The Canadian Council for Refugees welcomes the proposed specific public interest categories outlined in 159.6.  They reflect some of the distinct differences between US and Canadian policies and realities.

We urge the Canadian government to go further and recognize other categories.  In particular, consideration should be paid to persons facing discrimination in the United States, persons who face reduced chances of finding protection if they are forced to claim in the US rather than in Canada, people for whom Canada is a more logical country of refuge because they are French-speaking and cases where the best interests of a child affect dictate that the claimant should be admitted.

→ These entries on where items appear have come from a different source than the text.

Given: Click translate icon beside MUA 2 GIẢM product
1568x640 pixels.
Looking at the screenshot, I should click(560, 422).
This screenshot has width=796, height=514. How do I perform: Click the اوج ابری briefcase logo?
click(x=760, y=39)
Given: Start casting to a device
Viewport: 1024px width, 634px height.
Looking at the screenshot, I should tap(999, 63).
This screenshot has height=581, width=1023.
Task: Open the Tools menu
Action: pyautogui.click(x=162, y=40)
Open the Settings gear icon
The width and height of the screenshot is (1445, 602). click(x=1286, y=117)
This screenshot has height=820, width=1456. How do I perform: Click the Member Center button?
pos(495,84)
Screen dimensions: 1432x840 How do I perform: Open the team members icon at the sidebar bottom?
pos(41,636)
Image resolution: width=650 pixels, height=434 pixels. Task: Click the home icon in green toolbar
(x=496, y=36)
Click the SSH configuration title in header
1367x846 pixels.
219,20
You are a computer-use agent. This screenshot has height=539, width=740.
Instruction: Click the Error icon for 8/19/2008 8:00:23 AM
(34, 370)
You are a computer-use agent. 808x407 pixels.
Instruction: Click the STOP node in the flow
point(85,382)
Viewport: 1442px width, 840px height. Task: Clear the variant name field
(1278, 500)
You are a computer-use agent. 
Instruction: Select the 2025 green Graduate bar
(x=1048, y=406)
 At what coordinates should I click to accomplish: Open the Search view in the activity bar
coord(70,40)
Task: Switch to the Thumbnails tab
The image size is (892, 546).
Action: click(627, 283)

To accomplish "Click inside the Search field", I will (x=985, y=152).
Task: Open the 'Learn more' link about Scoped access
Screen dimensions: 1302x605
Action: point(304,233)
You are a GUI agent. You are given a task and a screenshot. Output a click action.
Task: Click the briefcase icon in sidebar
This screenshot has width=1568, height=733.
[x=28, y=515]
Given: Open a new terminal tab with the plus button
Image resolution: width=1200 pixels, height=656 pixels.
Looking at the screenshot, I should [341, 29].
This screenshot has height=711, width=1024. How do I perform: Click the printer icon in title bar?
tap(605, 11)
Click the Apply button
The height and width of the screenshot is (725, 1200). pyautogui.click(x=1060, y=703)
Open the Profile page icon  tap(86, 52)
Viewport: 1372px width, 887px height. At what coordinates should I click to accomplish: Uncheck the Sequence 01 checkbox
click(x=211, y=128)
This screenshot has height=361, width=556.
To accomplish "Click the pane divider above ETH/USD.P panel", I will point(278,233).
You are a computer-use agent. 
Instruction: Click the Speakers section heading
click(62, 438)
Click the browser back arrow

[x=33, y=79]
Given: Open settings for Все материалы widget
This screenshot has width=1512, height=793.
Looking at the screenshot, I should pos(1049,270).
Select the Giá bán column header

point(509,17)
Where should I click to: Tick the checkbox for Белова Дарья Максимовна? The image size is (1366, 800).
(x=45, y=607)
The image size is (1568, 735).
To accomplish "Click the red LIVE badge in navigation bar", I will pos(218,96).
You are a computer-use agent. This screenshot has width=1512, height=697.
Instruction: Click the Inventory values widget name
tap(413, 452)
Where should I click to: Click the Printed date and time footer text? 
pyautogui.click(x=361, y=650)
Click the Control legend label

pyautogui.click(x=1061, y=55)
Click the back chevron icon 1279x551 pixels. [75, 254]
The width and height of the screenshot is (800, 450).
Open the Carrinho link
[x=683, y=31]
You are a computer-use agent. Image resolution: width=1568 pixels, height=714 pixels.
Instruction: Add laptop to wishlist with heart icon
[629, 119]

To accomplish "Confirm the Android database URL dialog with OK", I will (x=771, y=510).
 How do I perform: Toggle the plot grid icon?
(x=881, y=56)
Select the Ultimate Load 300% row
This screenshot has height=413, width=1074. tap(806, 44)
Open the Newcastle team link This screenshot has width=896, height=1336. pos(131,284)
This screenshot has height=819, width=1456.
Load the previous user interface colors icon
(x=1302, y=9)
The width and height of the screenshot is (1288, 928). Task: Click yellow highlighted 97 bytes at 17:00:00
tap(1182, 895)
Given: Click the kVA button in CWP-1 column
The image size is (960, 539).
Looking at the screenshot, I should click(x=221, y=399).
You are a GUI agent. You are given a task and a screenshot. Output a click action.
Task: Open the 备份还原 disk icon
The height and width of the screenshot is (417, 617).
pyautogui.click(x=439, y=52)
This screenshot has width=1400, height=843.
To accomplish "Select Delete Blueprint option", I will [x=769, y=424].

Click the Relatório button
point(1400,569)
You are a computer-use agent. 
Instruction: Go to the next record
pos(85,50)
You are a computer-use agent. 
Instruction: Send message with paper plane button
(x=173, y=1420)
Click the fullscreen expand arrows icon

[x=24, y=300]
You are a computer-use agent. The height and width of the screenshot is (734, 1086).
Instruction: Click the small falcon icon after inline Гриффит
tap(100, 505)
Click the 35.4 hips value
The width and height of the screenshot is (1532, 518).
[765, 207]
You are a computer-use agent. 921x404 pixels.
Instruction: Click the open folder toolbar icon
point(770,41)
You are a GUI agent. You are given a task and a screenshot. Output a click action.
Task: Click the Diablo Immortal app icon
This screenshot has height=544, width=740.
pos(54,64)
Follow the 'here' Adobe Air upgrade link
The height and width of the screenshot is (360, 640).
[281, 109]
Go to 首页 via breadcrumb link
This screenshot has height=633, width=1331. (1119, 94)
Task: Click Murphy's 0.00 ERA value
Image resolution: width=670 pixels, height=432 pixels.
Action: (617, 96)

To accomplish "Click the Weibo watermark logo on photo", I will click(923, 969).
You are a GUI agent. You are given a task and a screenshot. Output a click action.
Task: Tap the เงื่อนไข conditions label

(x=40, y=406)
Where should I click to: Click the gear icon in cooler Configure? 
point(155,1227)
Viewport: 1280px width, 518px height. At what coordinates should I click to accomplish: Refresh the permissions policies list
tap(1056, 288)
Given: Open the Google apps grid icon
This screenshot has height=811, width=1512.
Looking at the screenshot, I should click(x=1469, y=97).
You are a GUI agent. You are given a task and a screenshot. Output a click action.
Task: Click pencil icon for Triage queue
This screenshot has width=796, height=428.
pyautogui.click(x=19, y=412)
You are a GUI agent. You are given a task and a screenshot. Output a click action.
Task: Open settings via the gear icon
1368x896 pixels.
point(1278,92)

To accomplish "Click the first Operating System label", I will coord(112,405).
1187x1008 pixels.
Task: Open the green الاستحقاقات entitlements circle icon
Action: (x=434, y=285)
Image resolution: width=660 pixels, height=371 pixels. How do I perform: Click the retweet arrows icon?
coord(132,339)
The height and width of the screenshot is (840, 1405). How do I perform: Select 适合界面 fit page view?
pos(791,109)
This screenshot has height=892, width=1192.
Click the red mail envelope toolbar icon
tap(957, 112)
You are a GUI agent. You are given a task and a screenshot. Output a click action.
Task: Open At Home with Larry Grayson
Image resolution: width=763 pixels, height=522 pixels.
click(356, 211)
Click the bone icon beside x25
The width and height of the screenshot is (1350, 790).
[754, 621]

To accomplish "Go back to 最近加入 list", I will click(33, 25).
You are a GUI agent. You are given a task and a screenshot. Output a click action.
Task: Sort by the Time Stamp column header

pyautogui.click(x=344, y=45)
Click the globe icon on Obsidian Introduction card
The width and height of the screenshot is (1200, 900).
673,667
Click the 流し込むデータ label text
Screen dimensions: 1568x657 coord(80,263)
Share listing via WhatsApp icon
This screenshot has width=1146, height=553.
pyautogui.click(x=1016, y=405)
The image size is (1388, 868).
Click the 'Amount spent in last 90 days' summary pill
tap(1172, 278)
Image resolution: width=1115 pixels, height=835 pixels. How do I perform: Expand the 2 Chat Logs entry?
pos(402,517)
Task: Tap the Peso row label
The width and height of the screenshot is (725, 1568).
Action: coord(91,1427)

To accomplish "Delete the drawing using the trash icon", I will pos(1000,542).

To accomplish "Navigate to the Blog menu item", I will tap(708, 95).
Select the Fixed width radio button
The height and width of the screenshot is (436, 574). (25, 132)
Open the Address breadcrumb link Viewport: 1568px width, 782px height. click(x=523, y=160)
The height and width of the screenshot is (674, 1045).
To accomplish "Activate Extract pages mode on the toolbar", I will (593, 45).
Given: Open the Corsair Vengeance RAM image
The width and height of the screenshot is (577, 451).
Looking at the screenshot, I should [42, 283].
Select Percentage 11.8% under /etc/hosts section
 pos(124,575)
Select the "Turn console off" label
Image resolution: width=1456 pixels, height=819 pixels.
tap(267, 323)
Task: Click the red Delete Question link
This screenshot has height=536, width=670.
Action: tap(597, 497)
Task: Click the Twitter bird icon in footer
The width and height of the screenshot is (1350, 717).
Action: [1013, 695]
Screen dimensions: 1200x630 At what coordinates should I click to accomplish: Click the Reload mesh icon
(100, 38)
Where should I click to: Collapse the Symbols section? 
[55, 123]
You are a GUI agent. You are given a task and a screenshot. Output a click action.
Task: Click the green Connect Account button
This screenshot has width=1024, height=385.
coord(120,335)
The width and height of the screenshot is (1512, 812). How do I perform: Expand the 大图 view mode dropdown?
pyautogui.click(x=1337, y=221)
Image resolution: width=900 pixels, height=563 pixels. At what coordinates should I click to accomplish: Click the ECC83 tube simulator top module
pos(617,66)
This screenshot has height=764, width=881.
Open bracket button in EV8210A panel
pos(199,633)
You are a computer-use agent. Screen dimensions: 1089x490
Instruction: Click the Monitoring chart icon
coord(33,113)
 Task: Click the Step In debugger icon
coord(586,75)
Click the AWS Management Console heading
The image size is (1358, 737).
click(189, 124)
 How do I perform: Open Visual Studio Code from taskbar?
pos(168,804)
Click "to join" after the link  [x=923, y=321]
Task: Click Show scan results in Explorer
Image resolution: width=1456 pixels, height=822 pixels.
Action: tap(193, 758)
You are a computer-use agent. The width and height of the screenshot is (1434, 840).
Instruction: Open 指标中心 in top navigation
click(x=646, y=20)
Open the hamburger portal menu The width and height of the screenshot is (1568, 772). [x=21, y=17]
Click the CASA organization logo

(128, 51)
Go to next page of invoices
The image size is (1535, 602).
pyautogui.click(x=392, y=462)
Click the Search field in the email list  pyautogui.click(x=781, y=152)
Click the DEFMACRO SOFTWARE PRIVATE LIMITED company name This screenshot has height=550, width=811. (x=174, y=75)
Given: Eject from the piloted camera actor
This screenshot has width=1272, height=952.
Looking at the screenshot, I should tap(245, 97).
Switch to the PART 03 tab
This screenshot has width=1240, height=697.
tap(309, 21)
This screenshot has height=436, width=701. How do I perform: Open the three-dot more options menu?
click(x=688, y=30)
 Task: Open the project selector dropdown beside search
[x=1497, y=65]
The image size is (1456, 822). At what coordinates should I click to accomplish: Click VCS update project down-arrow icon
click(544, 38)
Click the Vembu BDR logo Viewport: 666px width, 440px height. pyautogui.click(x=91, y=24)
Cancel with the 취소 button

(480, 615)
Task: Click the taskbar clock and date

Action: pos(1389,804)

Recommendation: Amend 159.6 It is recommended that the following categories of exceptions be added:

- Nationals of and people born in countries specifically targetted in the US National Security Entry-Exit Registration System (NSEERS)
- Claimants fleeing gender-based persecution (reflecting the acknowledgement in the Regulatory Impact Analysis Statement that these claimants may be particularly disadvantaged if returned to the US).
- Claimants who have been in the US for more than one year (and therefore risk being found ineligible, whereas they would be eligible in Canada).
- Where the best interests of an affected child requires that the claimant be admitted to Canada (e.g. where an unaccompanied child in Canada is making a refugee claim and a family member makes a claim, where the parent of a child making a refugee claim in Canada arrives, where a minor returned to the US is likely to be detained, where a minor is making a refugee claim and has a parent in Canada without a relevant status, where a family member is accompanying a minor).
- Francophones

Application at airports

159.4(2)(b) reaches further than the Agreement.  Article 5 of the Agreement covers only persons who are being removed, whereas the proposed regulations cover any claimant in transit through Canada from the US who has had a claim for refugee protection rejected by the US.  If the person has not been ordered removed by the US, there is no reason to assume that the US considers the person not to be currently in need of protection (the person might, for example, have been refused refugee protection by the US 10 years ago in totally different circumstances).

Recommendation: Amend paragraph 159.4(2)(b) to limit its application to persons being removed by the United States.


The Canadian Council for Refugees is deeply concerned about the impact of the safe third country provisions on refugees.  Experience with safe third country provisions in Europe shows that such measures do not necessarily work as intended.  There is a need to monitor how the provisions actually work in practice.  NGOs have an important role to play in reporting on the practice.

The Agreement is based on the premise that the US is safe for refugees.  This is highly debatable. The current US refugee determination system is subject to many criticisms.  Moreover, the system may change for the worse.  The US Government is on the point of creating a Department of Homeland Security, to which the asylum officers would be moved.  There are deep concerns about whether asylum determinations performed by a department whose primary mandate is to deal with enforcement will be fair determinations.  If the Canadian government is pursuing the safe third country agreement, measures should be put in place to monitor whether the US becomes less safe for refugees in the coming months.

Recommendation: Add a provision calling for parliamentary review six months after implementation of the application of the regulations and the impact on refugee claimants denied the right to pursue a claim in Canada.